“Enigma”: the enigmas of love by Éric-Emmanuel Schmitt

The Montreal Opera presents, starting Sunday, Enigmaa co-production with the Metz Opera-Théâtre. Enigma is an opera by Patrick Burgan based on the play Enigmatic variations by Éric-Emmanuel Schmitt, psychological closed session between a writer and an alleged journalist who loved the same woman.

When the room Enigmatic variations was created in Paris in 1996, the extent of the shock was recognized from the start. Facing each other were Alain Delon in the role of Abel Znorko, Nobel Prize winner for literature, and Francis Huster in the role of Erik Larsen, journalist who came to question Znorko about his latest novel, an exchange of letters between the writer and an unknown woman. Delon hadn’t stepped on the stage for 28 years.

Such a face-to-face encounter between two sacred monsters is reminiscent of Laurence Olivier confronting Michael Caine in The bloodhound (Sleuth) by Joseph L. Manckiewicz, based on the play by Anthony Shaffer (1970). But who would have imagined Laurence Olivier, Michael Caine, Alain Delon, Francis Huster, or their illustrious successors, starting to sing their implacable lines?

Sake rice

One man was not afraid of this: Patrick Burgan, composer born in 1960, student of Ivo Malec, Gérard Grisey and Betsy Jolas at the Paris Conservatoire, author, previously, of several operas. “When I take the initiative to transmute a literary work through sound, it is because I am sure that it will bring something to it,” says the composer at Duty. Éric-Emmanuel Schmitt shared our doubts. “This is not the first time that musical works have been made from my pieces and I have never really been convinced,” he admits. I entered this project with a grain of salt, because with music, we lose humor, spirit, a form of lightness and emotional rhythm. »

The key to success is the latitude allowed by the author in relation to the writing of the libretto: “When Patrick Burgan came to me, I saw him impregnated by the play. I told him: “The reduction you will make to bring you to a libretto will make me feel the spaces occupied by the music.” He gave me a discount that made me understand what he was going to do. The words were going to say one thing, the music was going to be able to say something else. The music carries the soul of the characters and adds a dimension of mystery, suspense and investigation to the narrative. I also saw that it would be able to unfold in a true song of love, an outpouring. So I said yes. I discovered the work at the Metz Opera and I was fascinated,” confirms the writer, happy to have “let it happen”.

In opera, the music imposes its point of view, compared to the theater where the actors fill space and time. Patrick Burgan treated Enigmatic variations like a sake brewery polishes a grain of rice to reveal the “ shinpaku » which will be subjected to fermentation. “I took out at least a third, almost half of the play. I only kept what could work with the music and with the firm conviction that the musical support would bring considerable emotion. » In the trimmed part, there were “things that were too down to earth, insults, swear words and formulas that work in spoken language when an actor puts a touch of irony into it. With music, we feel things, we get to the point. Everything that concerns everyday life would not work,” concludes the composer.

Attending a mystery

Music has a special status in the piece, since the disc of Enigma Variations by Edward Elgar is the woman’s joint gift to both lovers. “I wanted to write about love with this founding question in the piece: who do we love when we love? To love is neither to possess nor to know. To love is to assiduously frequent a mystery, a being who remains withdrawn into a freedom, an independence. »

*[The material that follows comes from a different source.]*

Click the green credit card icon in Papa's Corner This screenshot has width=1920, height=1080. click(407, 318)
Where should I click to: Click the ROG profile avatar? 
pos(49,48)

When he was designing this piece, Éric-Emmanuel Schmitt came across the work of Elgar. “I realize this is the perfect metaphor for what I mean. They are variations on a melody that we never hear. And what else is a loving relationship than multiple variations with a melody that we never hear, since we never possess the truth of a being? »

Patrick Burgan sees on stage “two very different beings in appearance, who, as the play unfolds, are linked by a feminine presence which brings them together enormously”. If he chose two tenors, it is to “convey the idea that it is the same person who knew the same woman”. The composer will use the orchestra to “play with the permutation of motifs or timbres and betray feelings. The orchestra is there to speak to us, to make us understand that there is someone who is lying and to influence the internal psychology of the characters.”

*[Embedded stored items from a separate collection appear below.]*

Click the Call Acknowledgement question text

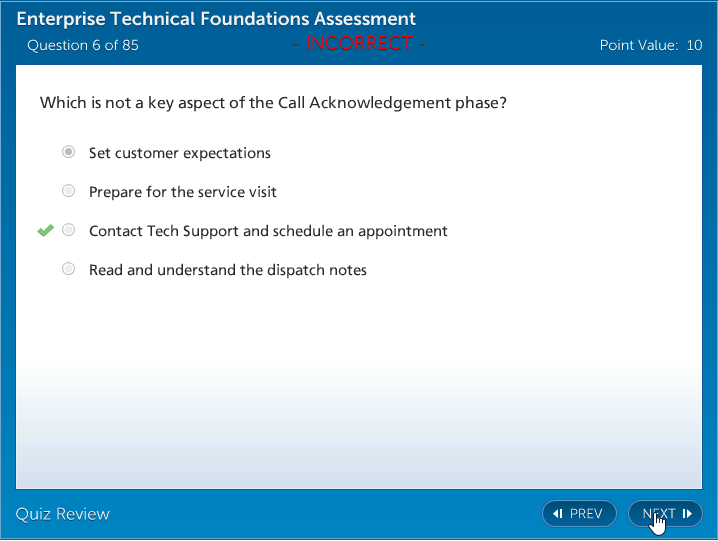pos(273,103)
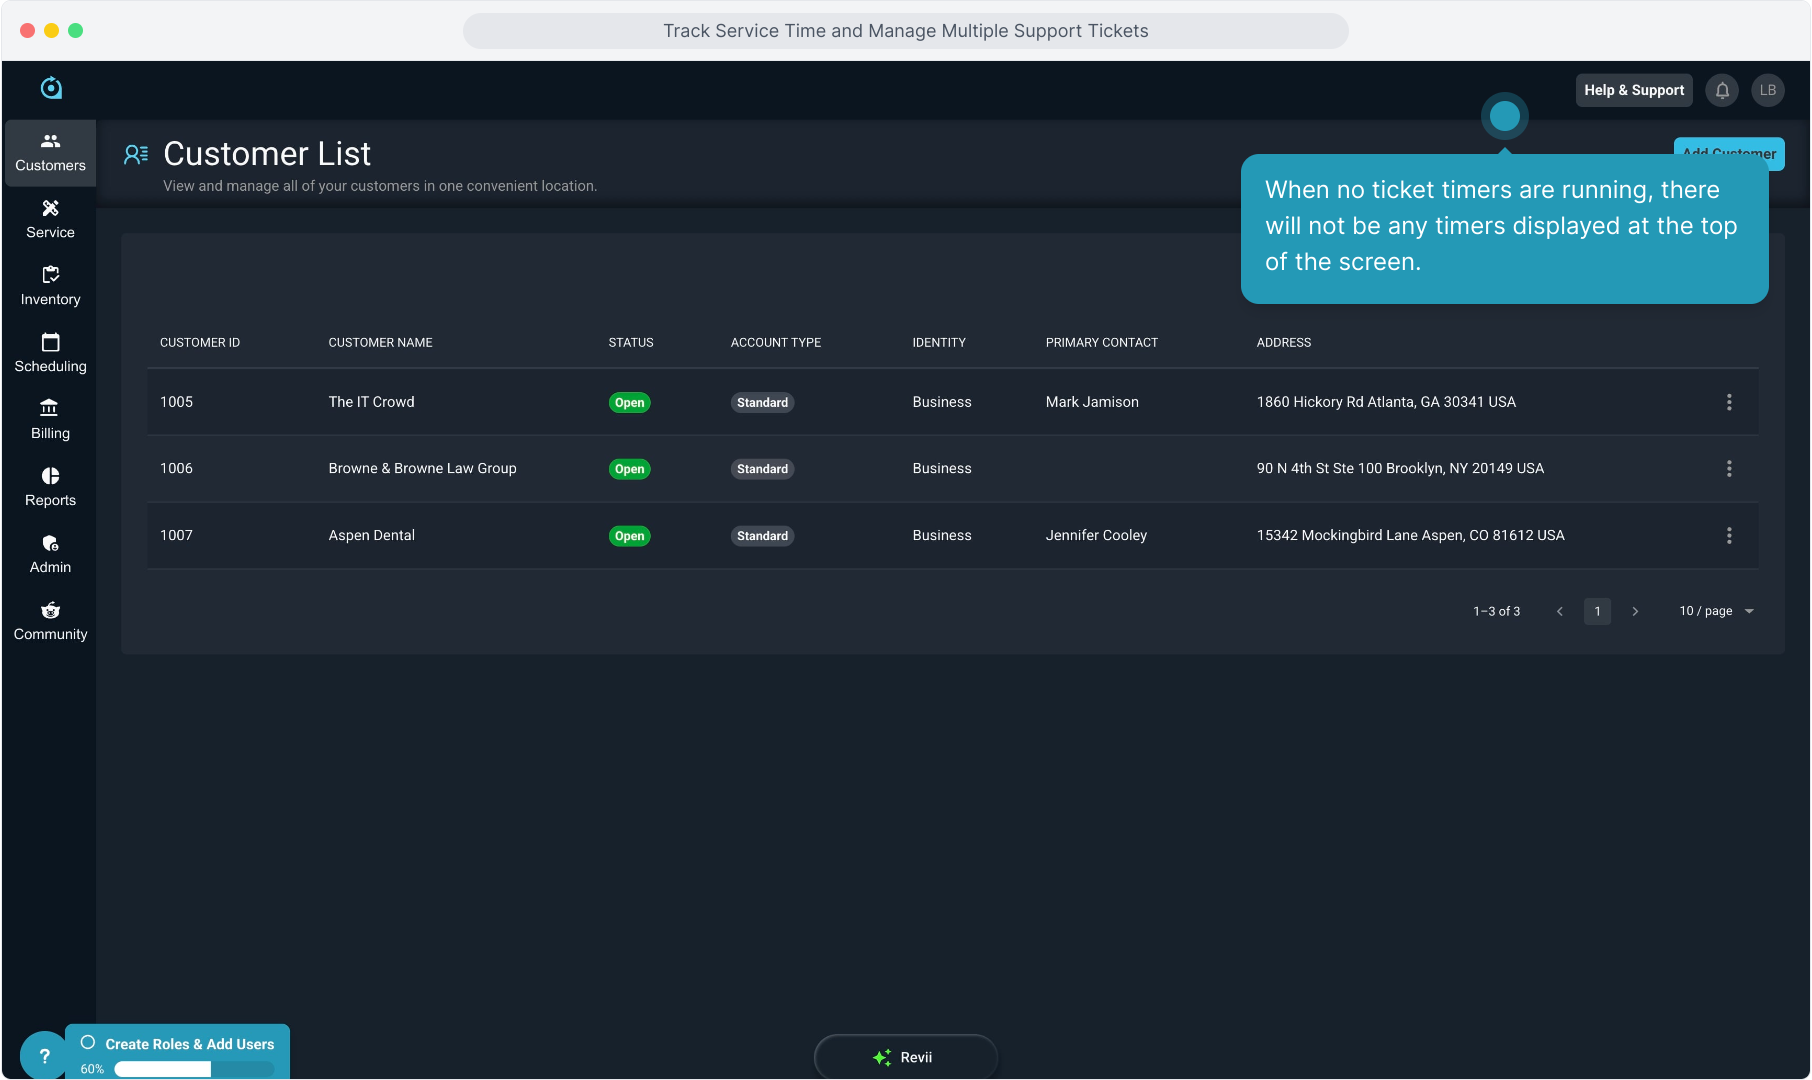Click the LB user avatar
The width and height of the screenshot is (1812, 1080).
(1768, 90)
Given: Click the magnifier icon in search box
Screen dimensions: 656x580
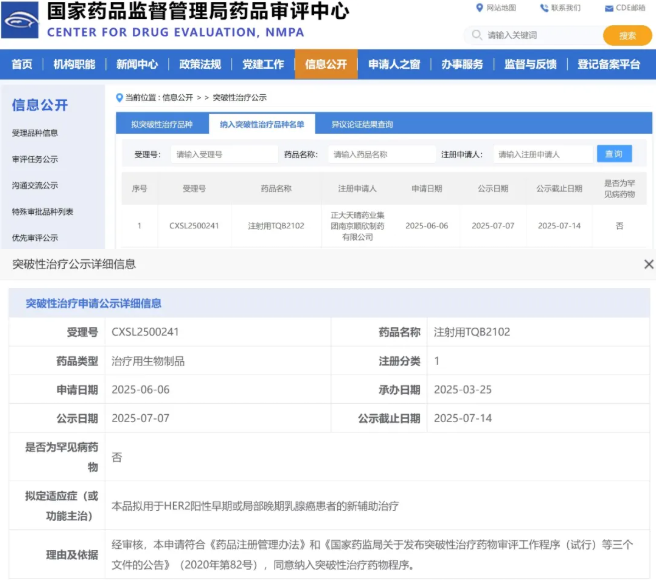Looking at the screenshot, I should coord(479,35).
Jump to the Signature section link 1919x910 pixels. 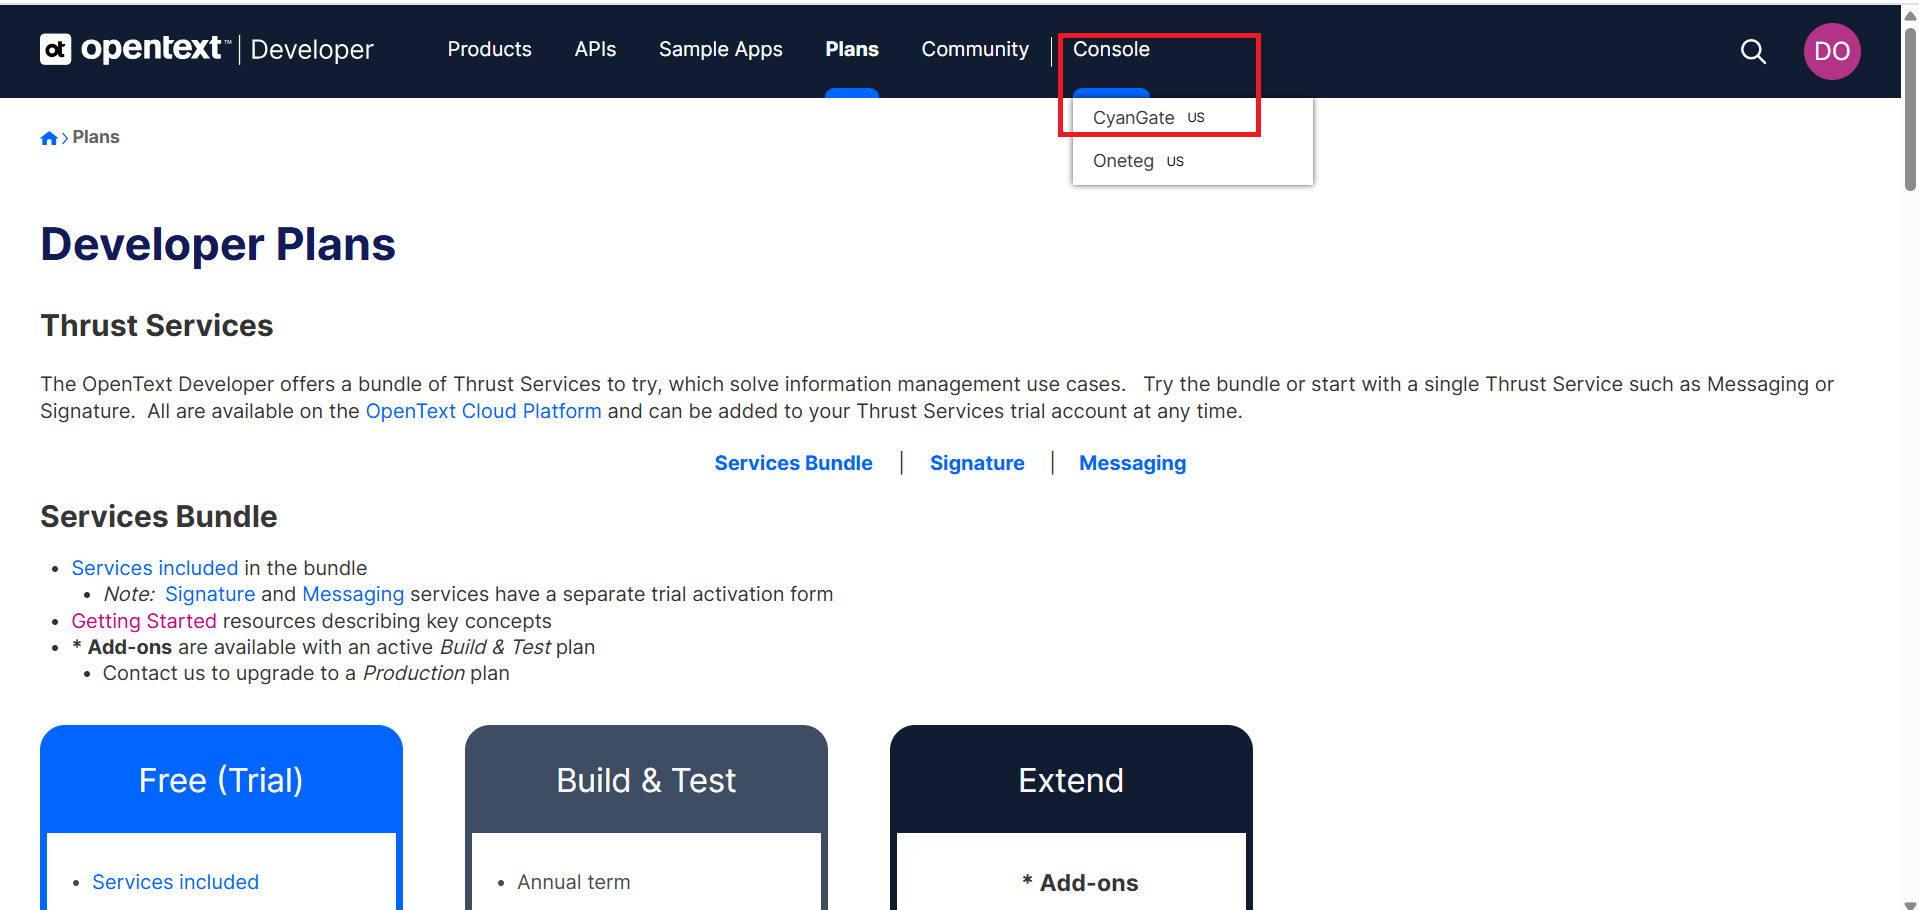976,463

Convinced by EnigmaÉric-Emmanuel Schmitt has regained confidence in opera: “I am in the process of transforming The Gospel according to Pilate in opera libretto. When the subject lends itself to it, I let the music approach me. »

Enigma

Opera by Patrick Burgan, based on Variations enigmatiques by Éric-Emmanuel Schmitt. With Antoine Bélanger, Jean-Michel Richer, Choir of the Montreal Opera, I Musici, Daniel Kawka. Director: Paul-Émile Fourny. Scenography and lighting: Patrick Méeüs. Costumes: Dominique Louis. At the Maisonneuve theater at Place des Arts, Sunday April 7 at 2 p.m. and April 9, 11 and 13 at 7:30 p.m.